**SHORT TASK A**
In the post about the Stillwater Hobos, who receives the art credit?
**SHORT TASK B**
Please reproduce the post about the Stillwater Hobos from "Every once in" up to and including "so much fun.".

___ EXTRACT PROVIDED

The Stillwater Hobos

Every once in while (okay, much more often than that), I wish I could drop everything and be a folk musician. Sadly, my hands are too small to manage a guitar properly, and though I've made some progress on the mandolin, my skills are elementary at best. I've played a banjo a little here and there, but don't feel justified in buying one till I make more progress with the instruments I have. And that, I believe, is unlikely to happen.

Why do I love it? It's the kind of music that moves you with the pathos that nothing else can, and gets your blood pumping and spirit laughing in a thoroughly excellent manner. Like I said in my very first blog post, much as I obviously love writing, music is the most unstoppable art form. And hell, it's so much fun.

Art credit: Nick Klein

Born out of the tradition of Friday Nights at the University of Dallas (the "let's have a fire in the woods and sing till the wee hours, recite poetry, imbibe and occasionally do some Irish step dancing" weekly occurrence), which itself was born out of folk traditions from Ireland, England, Australia and Appalachian America, a new folk group is just getting on it's feet. The Stillwater Hobos are really doing a great thing, writing some of their own music and lyrics, and covering great traditional pieces, with a combination of rich voices, cello, banjos, bodhrans, mandolins, guitars, fiddles and harmonicas. Take a look at their website, listen to some of their music, and consider supporting them. Help the tradition live on!

______
___ EXTRACTED ENTRIES

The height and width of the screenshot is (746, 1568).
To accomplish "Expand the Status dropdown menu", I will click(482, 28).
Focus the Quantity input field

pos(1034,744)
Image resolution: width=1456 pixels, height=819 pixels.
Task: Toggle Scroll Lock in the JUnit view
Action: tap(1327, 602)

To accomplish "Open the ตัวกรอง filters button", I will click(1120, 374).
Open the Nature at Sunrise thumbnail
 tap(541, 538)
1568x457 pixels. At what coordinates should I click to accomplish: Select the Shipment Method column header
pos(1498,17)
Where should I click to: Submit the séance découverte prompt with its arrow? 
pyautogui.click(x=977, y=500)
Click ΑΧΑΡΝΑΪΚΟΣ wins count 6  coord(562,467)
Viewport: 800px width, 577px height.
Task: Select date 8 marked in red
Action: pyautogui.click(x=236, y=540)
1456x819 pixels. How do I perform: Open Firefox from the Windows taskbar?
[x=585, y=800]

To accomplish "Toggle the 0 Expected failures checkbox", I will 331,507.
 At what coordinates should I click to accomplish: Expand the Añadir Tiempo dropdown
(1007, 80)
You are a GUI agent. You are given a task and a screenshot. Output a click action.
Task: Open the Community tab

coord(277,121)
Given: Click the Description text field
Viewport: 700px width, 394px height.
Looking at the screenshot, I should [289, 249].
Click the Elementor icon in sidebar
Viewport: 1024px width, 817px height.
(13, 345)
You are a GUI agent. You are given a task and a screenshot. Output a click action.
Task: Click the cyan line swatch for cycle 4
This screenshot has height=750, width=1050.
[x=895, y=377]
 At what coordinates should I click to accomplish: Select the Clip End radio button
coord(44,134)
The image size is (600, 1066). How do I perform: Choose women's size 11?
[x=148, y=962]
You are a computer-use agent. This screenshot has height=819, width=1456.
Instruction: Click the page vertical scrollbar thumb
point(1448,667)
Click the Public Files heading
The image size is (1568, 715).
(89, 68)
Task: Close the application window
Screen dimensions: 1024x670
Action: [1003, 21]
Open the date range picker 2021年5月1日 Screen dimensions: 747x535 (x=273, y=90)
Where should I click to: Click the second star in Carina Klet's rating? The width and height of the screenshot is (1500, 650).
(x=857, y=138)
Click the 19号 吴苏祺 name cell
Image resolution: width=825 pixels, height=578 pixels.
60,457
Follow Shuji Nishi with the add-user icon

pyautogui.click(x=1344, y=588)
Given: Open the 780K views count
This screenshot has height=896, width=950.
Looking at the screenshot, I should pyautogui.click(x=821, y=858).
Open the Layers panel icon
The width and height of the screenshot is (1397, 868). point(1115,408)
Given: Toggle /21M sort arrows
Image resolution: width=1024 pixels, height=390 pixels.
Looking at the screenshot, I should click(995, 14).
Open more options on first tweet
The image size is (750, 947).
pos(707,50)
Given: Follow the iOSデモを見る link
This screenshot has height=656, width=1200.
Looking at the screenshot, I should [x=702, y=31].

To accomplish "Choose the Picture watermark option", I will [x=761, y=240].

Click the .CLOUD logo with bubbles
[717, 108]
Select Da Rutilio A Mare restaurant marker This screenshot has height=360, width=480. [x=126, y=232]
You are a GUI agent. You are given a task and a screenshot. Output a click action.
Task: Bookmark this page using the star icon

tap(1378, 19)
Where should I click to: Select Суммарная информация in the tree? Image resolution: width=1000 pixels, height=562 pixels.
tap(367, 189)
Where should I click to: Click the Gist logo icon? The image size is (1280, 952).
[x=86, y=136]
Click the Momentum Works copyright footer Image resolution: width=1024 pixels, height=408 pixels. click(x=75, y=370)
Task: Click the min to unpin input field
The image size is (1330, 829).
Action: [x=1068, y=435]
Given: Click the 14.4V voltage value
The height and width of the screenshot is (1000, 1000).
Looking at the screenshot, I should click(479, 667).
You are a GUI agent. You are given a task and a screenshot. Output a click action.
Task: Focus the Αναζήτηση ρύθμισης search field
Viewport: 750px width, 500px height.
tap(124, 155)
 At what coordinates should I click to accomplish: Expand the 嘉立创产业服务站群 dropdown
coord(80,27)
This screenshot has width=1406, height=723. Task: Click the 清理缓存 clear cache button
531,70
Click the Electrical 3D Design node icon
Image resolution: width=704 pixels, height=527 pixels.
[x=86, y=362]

______

**CORRECT RESPONSE A**
Nick Klein.

**CORRECT RESPONSE B**
Every once in while (okay, much more often than that), I wish I could drop everything and be a folk musician. Sadly, my hands are too small to manage a guitar properly, and though I've made some progress on the mandolin, my skills are elementary at best. I've played a banjo a little here and there, but don't feel justified in buying one till I make more progress with the instruments I have. And that, I believe, is unlikely to happen.

Why do I love it? It's the kind of music that moves you with the pathos that nothing else can, and gets your blood pumping and spirit laughing in a thoroughly excellent manner. Like I said in my very first blog post, much as I obviously love writing, music is the most unstoppable art form. And hell, it's so much fun.